Dataset entries:
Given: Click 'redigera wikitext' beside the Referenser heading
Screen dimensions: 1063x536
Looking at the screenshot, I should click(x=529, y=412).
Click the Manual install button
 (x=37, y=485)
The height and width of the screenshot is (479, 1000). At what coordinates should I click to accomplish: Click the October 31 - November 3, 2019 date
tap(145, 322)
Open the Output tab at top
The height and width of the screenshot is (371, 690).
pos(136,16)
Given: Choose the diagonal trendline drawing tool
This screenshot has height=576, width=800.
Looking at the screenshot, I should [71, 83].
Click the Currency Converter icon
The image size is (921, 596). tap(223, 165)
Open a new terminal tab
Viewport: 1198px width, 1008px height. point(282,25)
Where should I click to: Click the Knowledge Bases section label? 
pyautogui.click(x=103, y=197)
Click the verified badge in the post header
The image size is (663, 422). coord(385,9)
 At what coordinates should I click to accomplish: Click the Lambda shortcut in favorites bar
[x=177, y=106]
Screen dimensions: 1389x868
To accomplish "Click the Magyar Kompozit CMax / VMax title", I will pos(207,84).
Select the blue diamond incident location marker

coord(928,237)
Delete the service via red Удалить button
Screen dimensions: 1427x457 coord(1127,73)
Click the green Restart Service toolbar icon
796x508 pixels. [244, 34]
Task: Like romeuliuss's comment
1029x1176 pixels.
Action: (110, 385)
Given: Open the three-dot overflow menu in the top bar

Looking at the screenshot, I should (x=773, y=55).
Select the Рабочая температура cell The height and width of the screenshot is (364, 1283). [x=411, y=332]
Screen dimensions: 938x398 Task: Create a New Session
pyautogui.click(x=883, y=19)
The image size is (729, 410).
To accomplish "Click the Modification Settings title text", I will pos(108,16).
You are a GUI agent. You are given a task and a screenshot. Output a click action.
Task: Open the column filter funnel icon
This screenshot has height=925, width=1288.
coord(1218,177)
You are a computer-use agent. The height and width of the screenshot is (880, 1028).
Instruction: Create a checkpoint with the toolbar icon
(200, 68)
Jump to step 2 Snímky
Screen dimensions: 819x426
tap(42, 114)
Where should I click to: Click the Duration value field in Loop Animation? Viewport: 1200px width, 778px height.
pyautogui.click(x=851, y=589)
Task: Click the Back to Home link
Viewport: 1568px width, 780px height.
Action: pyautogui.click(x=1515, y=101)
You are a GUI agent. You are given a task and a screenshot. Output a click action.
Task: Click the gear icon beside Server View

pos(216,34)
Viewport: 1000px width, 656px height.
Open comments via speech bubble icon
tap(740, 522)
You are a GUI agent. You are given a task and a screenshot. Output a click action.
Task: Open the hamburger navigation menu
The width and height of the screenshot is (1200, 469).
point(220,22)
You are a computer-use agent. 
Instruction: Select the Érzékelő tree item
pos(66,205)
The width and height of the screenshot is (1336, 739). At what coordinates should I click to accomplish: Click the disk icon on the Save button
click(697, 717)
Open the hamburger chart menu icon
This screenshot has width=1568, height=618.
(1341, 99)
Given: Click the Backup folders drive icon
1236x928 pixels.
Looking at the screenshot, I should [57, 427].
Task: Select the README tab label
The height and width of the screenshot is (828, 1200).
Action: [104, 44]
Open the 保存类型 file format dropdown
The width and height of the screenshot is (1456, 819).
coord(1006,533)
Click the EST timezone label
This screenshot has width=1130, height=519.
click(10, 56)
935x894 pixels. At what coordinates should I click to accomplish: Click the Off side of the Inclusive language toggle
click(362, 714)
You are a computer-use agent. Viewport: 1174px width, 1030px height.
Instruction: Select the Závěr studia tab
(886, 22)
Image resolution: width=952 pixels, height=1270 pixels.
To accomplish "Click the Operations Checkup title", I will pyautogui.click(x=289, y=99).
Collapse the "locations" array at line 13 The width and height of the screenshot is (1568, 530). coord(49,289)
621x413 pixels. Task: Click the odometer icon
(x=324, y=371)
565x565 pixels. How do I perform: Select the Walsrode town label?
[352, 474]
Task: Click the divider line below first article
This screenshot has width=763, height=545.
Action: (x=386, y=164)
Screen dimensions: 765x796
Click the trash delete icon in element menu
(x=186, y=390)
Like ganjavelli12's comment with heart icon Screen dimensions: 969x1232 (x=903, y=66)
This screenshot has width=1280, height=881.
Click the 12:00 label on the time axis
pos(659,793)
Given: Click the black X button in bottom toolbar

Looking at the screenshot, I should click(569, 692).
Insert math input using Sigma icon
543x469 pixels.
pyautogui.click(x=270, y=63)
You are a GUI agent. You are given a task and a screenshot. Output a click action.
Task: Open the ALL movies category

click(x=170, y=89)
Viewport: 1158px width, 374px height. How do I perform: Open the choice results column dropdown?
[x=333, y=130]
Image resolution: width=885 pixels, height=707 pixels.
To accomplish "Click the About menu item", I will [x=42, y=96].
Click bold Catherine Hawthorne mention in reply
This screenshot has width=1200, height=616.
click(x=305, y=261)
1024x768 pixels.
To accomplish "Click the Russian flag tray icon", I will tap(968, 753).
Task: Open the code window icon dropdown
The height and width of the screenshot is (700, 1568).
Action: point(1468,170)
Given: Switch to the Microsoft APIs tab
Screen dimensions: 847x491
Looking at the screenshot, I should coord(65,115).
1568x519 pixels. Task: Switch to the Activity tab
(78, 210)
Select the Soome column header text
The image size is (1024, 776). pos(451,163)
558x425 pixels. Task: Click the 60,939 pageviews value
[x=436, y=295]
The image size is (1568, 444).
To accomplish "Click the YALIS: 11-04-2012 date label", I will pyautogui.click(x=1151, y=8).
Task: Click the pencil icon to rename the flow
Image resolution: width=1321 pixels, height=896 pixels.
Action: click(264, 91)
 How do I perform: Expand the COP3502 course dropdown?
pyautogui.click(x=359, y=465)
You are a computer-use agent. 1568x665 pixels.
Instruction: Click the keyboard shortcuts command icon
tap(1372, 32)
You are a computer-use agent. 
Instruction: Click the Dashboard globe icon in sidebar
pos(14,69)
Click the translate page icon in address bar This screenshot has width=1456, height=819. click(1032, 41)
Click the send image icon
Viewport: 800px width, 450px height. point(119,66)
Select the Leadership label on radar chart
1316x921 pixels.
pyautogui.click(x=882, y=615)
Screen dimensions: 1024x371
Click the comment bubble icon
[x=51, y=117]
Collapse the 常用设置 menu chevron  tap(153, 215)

# Task goal
Quote the records word for word, starting from the beginning and ending with the line that contains "Select the Рабочая", including that line.

# Completed exercise
Given: Click 'redigera wikitext' beside the Referenser heading
Screen dimensions: 1063x536
Looking at the screenshot, I should click(x=529, y=412).
Click the Manual install button
 (x=37, y=485)
The height and width of the screenshot is (479, 1000). At what coordinates should I click to accomplish: Click the October 31 - November 3, 2019 date
tap(145, 322)
Open the Output tab at top
The height and width of the screenshot is (371, 690).
pos(136,16)
Given: Choose the diagonal trendline drawing tool
This screenshot has height=576, width=800.
Looking at the screenshot, I should [71, 83].
Click the Currency Converter icon
The image size is (921, 596). tap(223, 165)
Open a new terminal tab
Viewport: 1198px width, 1008px height. point(282,25)
Where should I click to: Click the Knowledge Bases section label? 
pyautogui.click(x=103, y=197)
Click the verified badge in the post header
The image size is (663, 422). coord(385,9)
 At what coordinates should I click to accomplish: Click the Lambda shortcut in favorites bar
[x=177, y=106]
Screen dimensions: 1389x868
To accomplish "Click the Magyar Kompozit CMax / VMax title", I will pos(207,84).
Select the blue diamond incident location marker

coord(928,237)
Delete the service via red Удалить button
Screen dimensions: 1427x457 coord(1127,73)
Click the green Restart Service toolbar icon
796x508 pixels. [244, 34]
Task: Like romeuliuss's comment
1029x1176 pixels.
Action: (110, 385)
Given: Open the three-dot overflow menu in the top bar

Looking at the screenshot, I should (x=773, y=55).
Select the Рабочая температура cell The height and width of the screenshot is (364, 1283). [x=411, y=332]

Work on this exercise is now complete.